[Corpora-List] Spellchecker evaluation corpus

Mon Apr 11 14:15:22 UTC 2011

Dear list,

We have so far heard interesting news about German and English spelling 
correction benchmarks. Thank you Yannick, Eric and John! And, of course, 
Stefan for bringing up this remarkable state of affairs!

About two years ago I contacted dr. A. Zamora to enquire whether the 
list of 50,000 English typo's and their corrected form he collected 
together with dr. J.J. Pollock in about 1983 could perhaps be made 
available. He informed me that it is 'lost in the mists of time'...
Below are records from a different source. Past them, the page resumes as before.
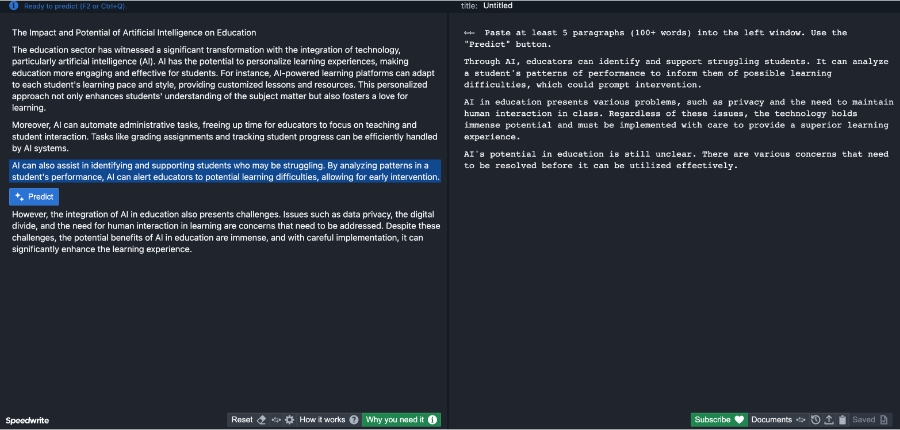Image resolution: width=900 pixels, height=430 pixels.
Task: Open the document history clock icon
Action: click(816, 420)
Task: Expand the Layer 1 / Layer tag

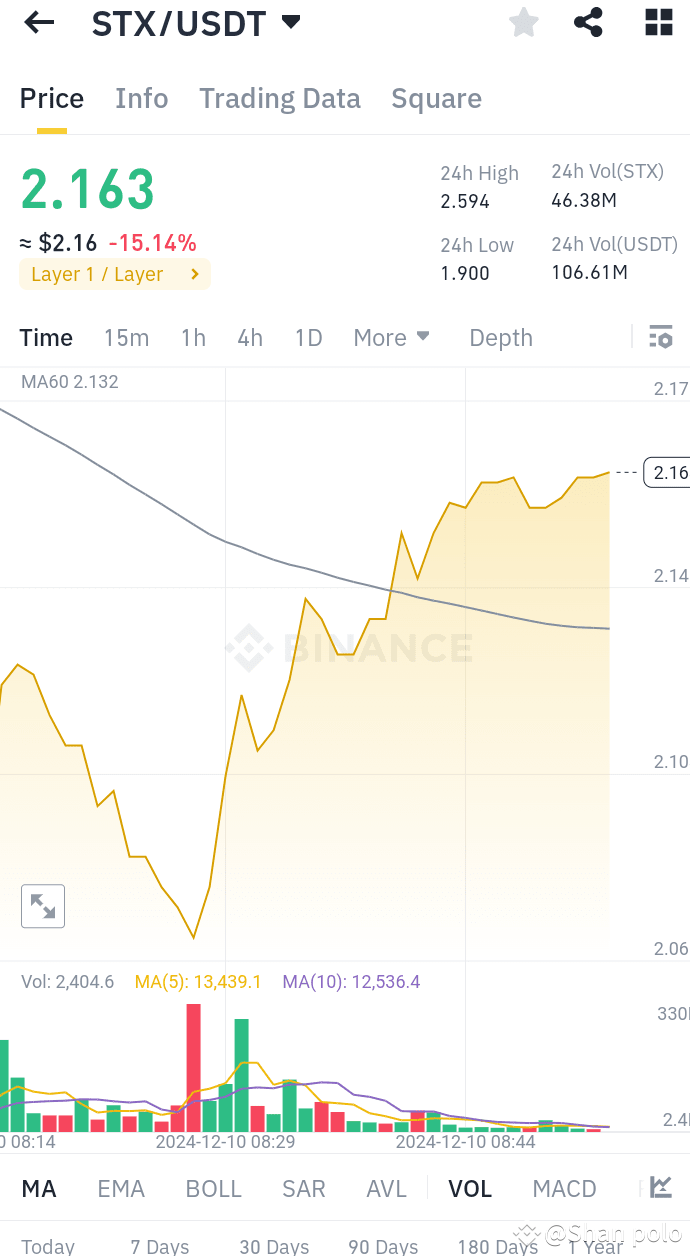Action: click(x=114, y=273)
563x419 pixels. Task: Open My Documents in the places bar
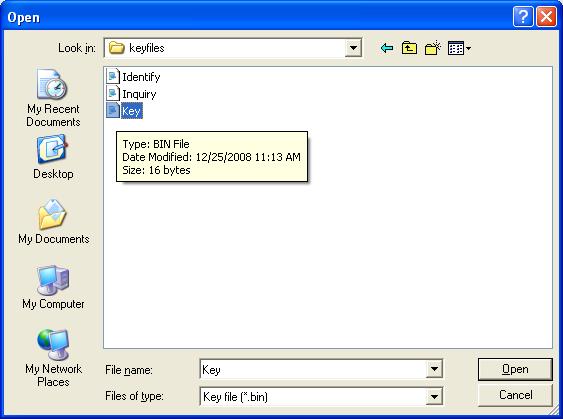point(53,222)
Another missed chance, I presume, was when the BNC was rejuvenated and 
`corrected' a couple of years ago. I sent in a list of over 3,000 typo's 
and won a personal copy of the new XML version. Given that and the 
original version, it might yet be possible to quickly derive a nice 
benchmark for English...

In the context of search-engine query spelling correction, Bing and 
Microsoft Research currently have a challenge running. ( Cf. 
http://web-ngram.research.microsoft.com/spellerchallenge/ ) A large 
training data set is provided. The test set, however, is not going to be 
released. For systems that require training, the MS training data might 
be used in 10-fold experiments, one left-out fold being used for 
testing. This would be another option open to us at this stage.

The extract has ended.